Non-aspirin pain relievers may be a better choice for residents with chronic wounds, according to new research.
Japanese researchers looked at the role of a molecule called 12-HHT, which is produced following a skin injury, and its receptor BLT2. They discovered 12-HHT promotes the reformation of the epithelial layer at wound sites, and that high doses of aspirin delayed wound healing by reducing production of 12-HHT.
They also found there is a synthetic mimic of BLT2 that accelerates wound healing. BLT2 is found on the surface of keratinocytes. When keratinocyte migration across a wound is defective, it slows healing in diabetic ulcers.
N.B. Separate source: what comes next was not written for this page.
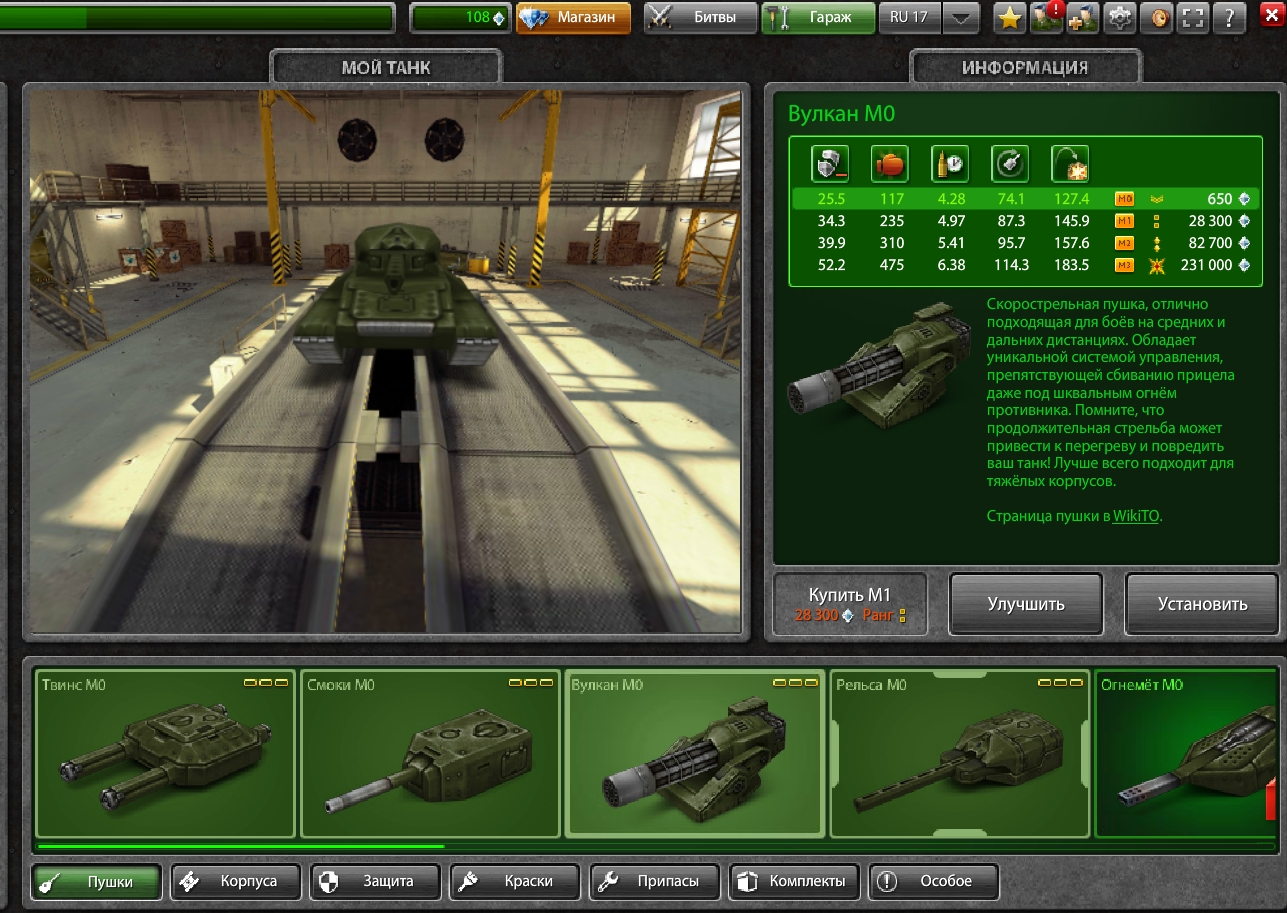
Task: Click the Улучшить upgrade button
Action: tap(1026, 604)
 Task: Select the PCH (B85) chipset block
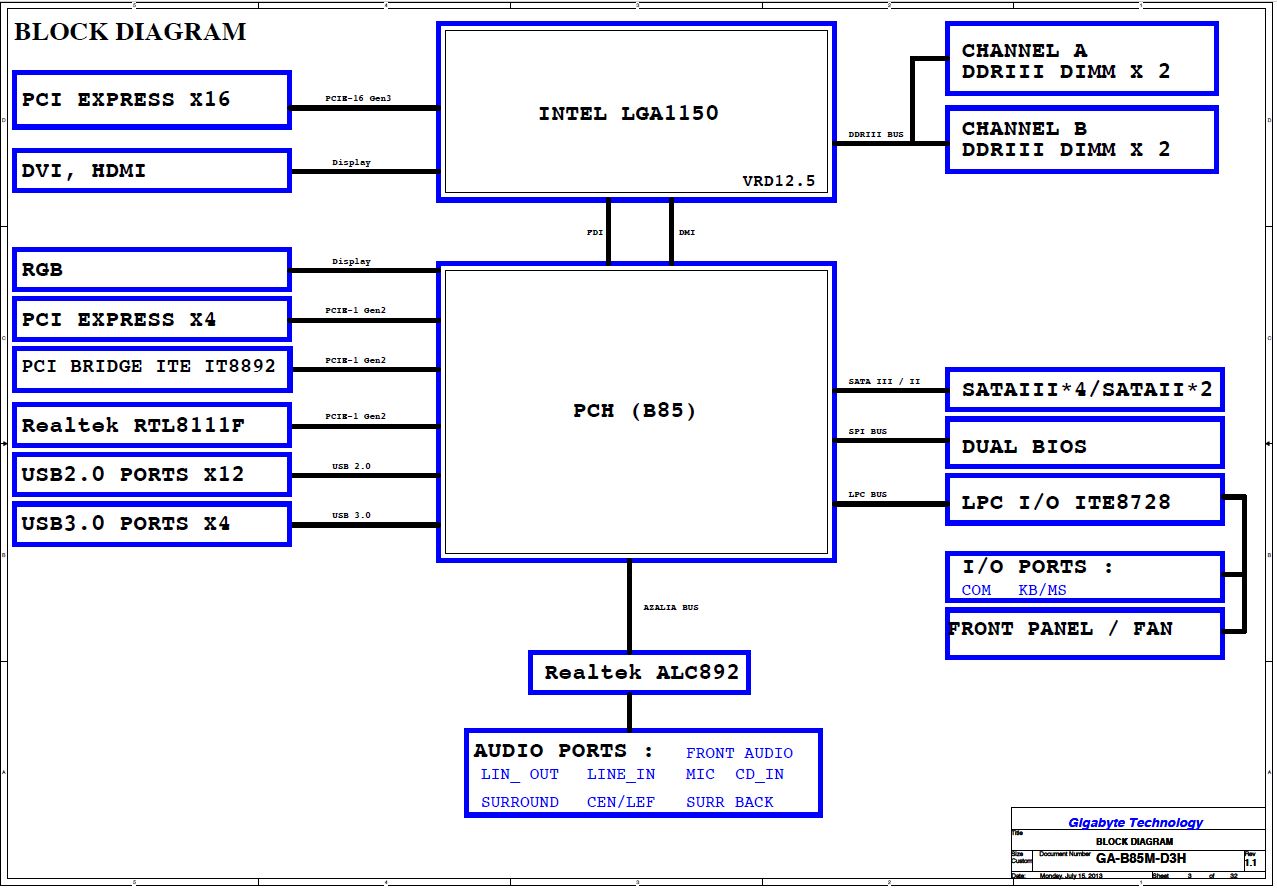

Findings appeared in the Journal of Experimental Medicine. The researchers said further work could examine whether combining BLT2 agonists with growth factors can help wounds heal. In a JEM editorial, Yael Gus-Brautbar, Ph.D., of Center for Vascular Biology Research, Harvard Medical School, and Dipak Panigrahy, M.D., an assistant professor in the Department of Pathology at Harvard, said the study should lead providers to use aspirin with caution for patients with wounds.
The study shows the “first mechanistic insight into the deleterious effect of high-dose aspirin on wound healing,” they wrote. The work also holds promise for diseases that include cancer, atherosclerosis and sepsis, they wrote.